Quick-To-Change Company's cost of capital is 12%. Please ignore any income tax effects in this problem.
Required:
A. Prepare a schedule to show the calculation of the net present value of the out-of-pocket costs for the lease alternative.
B. Prepare a schedule to show the calculation of the net present value of the out-of-pocket costs for the purchase alternative.
C. Indicate which of the two alternatives would be best, given the data provided.

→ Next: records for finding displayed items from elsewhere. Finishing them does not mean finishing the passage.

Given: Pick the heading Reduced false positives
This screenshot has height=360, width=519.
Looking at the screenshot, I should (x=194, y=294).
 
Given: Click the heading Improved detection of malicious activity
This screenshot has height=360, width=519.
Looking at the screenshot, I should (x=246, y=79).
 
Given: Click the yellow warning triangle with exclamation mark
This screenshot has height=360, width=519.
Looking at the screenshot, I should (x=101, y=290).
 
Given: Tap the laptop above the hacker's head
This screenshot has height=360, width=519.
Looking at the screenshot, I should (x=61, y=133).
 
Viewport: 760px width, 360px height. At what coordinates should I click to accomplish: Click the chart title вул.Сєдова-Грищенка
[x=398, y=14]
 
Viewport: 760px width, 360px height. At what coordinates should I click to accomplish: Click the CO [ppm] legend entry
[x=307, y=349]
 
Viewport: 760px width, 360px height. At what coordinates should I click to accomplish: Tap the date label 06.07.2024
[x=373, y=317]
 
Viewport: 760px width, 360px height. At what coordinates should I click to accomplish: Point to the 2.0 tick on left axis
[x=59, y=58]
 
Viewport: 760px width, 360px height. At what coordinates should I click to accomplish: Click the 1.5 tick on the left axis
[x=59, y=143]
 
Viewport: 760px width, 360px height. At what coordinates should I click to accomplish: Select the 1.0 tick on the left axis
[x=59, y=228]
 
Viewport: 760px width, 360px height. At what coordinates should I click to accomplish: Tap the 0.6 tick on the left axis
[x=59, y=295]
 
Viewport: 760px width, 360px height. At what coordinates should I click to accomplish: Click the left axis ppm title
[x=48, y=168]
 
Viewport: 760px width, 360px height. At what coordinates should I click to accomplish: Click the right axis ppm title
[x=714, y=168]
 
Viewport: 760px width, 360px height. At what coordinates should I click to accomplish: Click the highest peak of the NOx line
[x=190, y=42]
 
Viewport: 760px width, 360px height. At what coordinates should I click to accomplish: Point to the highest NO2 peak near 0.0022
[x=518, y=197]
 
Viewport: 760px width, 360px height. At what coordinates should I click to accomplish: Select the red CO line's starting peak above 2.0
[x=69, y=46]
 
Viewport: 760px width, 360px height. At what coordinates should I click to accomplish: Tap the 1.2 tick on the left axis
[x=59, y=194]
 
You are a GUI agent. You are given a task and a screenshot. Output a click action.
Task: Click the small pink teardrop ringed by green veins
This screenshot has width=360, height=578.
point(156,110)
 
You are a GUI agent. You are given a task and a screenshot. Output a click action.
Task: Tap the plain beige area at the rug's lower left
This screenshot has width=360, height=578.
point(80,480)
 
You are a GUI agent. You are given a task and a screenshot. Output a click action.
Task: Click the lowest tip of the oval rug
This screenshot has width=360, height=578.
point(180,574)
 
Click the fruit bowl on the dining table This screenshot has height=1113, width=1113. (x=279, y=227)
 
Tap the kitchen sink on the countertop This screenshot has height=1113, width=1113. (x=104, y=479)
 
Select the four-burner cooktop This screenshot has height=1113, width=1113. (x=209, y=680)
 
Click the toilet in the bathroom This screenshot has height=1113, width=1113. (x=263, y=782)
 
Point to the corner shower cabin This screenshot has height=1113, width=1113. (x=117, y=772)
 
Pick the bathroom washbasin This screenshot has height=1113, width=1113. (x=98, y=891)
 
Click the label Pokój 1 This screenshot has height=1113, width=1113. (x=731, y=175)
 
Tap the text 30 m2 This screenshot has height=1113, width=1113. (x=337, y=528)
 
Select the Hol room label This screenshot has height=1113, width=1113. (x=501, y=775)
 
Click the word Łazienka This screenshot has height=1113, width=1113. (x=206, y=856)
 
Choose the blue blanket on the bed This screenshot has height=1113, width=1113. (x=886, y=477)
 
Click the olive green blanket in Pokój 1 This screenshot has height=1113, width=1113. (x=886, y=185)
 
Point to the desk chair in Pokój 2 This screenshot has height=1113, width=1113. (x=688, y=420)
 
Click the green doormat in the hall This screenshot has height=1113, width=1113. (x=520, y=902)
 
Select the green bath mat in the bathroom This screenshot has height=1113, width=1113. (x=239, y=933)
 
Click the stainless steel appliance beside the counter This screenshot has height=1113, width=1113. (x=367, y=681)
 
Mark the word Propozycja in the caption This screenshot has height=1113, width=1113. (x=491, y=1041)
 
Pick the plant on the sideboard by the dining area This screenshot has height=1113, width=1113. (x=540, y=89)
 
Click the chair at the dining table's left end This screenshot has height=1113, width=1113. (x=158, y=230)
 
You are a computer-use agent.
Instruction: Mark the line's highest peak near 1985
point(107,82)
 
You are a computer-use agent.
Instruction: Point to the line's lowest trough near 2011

Let us have the discount factors
Discount factor for today = 1
Discount factor for the end of year 1 = 1/(1+0.12) = 1/1.12 = 0.893
Discount factor for the end of year 2 = 1/(1+0.12)^2 = 1/1.2544 = 0.797
A. LEASE ALTERNATIVE
Present value of Lease Payment # 1 ($ 4500 * 1) = $ 4500
Present value of Lease Payment # 2 ($ 4500 * 0.893) = $ 4018.5
Present value of Lease Payment # 3 ($ 4500 * 0.797) = $ 3586.5
Net Present value of Out of pocket lease payments = $ 12,105
B. PURCHASE ALTERNATIVE
Purchase value of Acquisition Cost = $ 11,600
Present value of year one repairs and maintenance ($ 400 * 0.893) = $ 357.2
Present value of year two repairs and maintenance ($ 500 * 0.797) = $ 398.5
Net Present value of Out of pocket payments for the purcahse option = $ 12,355.7
C. Since, the Net present value of the payments under Option A is lower in comparison with option 2. Therefore, Leasing the asset would be a better option instead of purchase.